Ce décalage est crucial pour plusieurs raisons :

  1. Pour éviter toute compression qui pourrait s’opposer à l’entrée des gaz frais dans le cylindre, et même pour favoriser leur entrée grâce à la dépression créée par la sortie des gaz brûlés.
  2. Pour empêcher, à la fin de la phase de transfert, que des gaz frais ne s’échappent par l’orifice d’échappement.

Cette précision dans le décalage des phases peut être obtenue en ajustant la synchronisation des mouvements des pistons. Un moyen d’y parvenir est d’utiliser une bielle à fourche, dont la tête attaque le maneton tandis que les bras s’articulent sur les axes des pistons. Cependant, il est nécessaire que l’un des deux pieds de bielle puisse se déplacer latéralement sur l’axe du piston correspondant. Ce pied de bielle peut être une glissière se déplaçant le long d’un axe carré, comme dans le système adopté par Puch.

Une solution plus audacieuse était celle du moteur Trojan, où les bielles étaient constituées de lames présentant une certaine élasticité. Bien que ce système soit rudimentaire, le moteur fonctionnait efficacement à un régime lent. Malgré son âge avancé, une voiturette Trojan a même obtenu de bons résultats dans les épreuves de régularité britanniques.

Cependant, la plupart des constructeurs préfèrent utiliser une bielle principale sur laquelle une patte est fixée, où l’autre extrémité de la bielle tourbillonne. Cette dernière décrit un mouvement ovale, assurant ainsi le décalage nécessaire des phases dans le moteur en U.

Technique motos : les moteurs en U
Voici un autre type de moteur en U où les deux pistons se déplacent simultanément. Le balayage est en équicourant, mais les temps de distribution ne sont pas décalés. Il s’agit d’un modèle présenté au Salon de l’Automobile de Genève par la société allemande T.W.N. La configuration de la bielle en fourche est particulièrement remarquable, car dans le modèle « Hérisson » d’avant-guerre, la société utilisait deux bielles distinctes pour un système de balayage similaire.

Quelles sont les performances attendues d’un moteur en U en utilisation quotidienne ? 

On peut s’attendre à des performances à peu près équivalentes à celles d’un bon moteur à culbuteurs de caractéristiques moyennes, c’est-à-dire entre 105 et 110 en solo pour une cylindrée de 360 cm³, et entre 115 et 120 pour une cylindrée de 500 cm³. Comme pour tous les moteurs deux temps, la courbe de puissance est linéaire, offrant une grande souplesse en charge, des accélérations vives, et une efficacité remarquable en côte. Ce moteur fait preuve d’une grande robustesse et s’adapte aisément aux travaux exigeants. Sa puissance maximale est atteinte à un régime relativement bas et avec une faible vitesse linéaire des pistons, ce qui contribue à sa durabilité.

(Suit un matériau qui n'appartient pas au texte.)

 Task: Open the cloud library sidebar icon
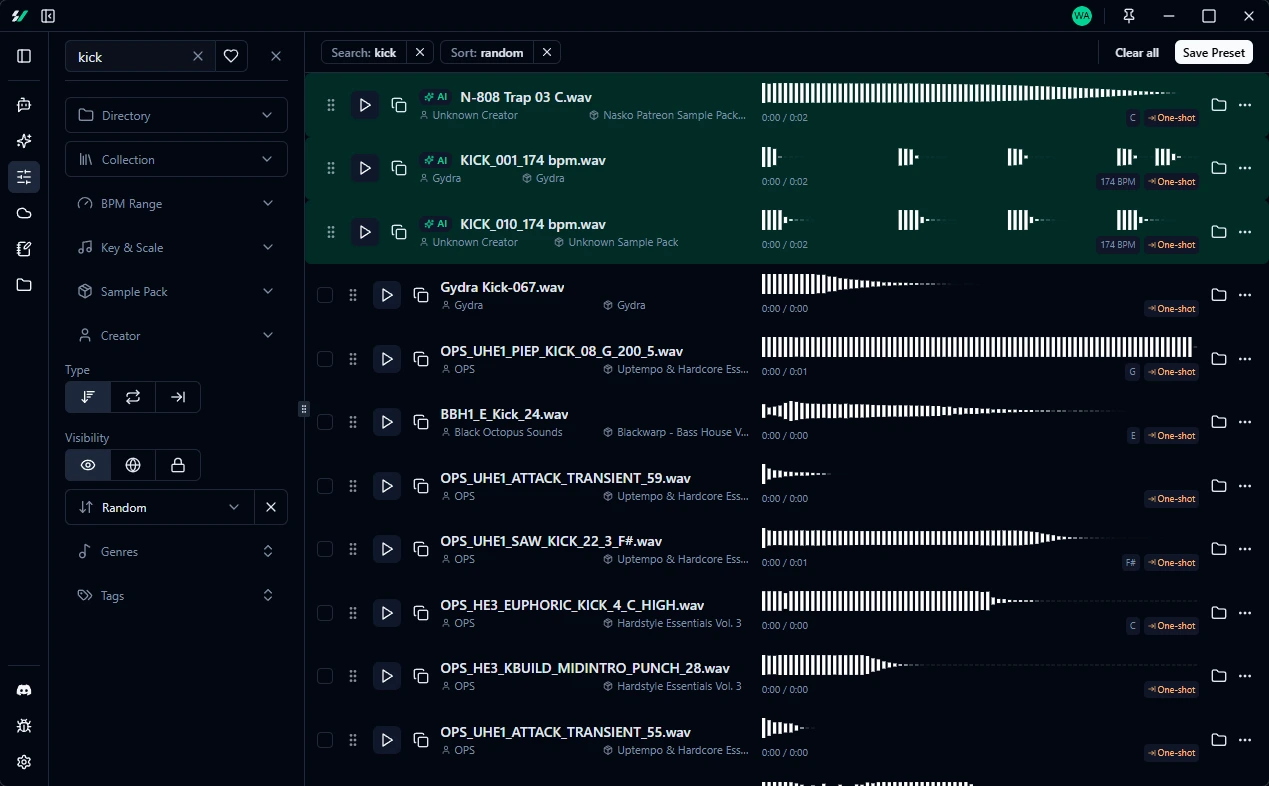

L’absence d’organes de distribution non seulement réduit les risques de pannes, mais facilite également la construction du moteur. Par exemple, il pourrait adopter une configuration avec un bloc en alliage léger comportant des chemises pour les cylindres, ainsi qu’un carter monobloc avec deux couvercles latéraux robustes pour soutenir les roulements du vilebrequin composite. La culasse serait également en alliage léger. Étant donné la rareté actuelle de l’acier, l’utilisation d’alliages légers est recommandée chaque fois que possible. Un tel moteur serait compact, facile à usiner et économique à produire.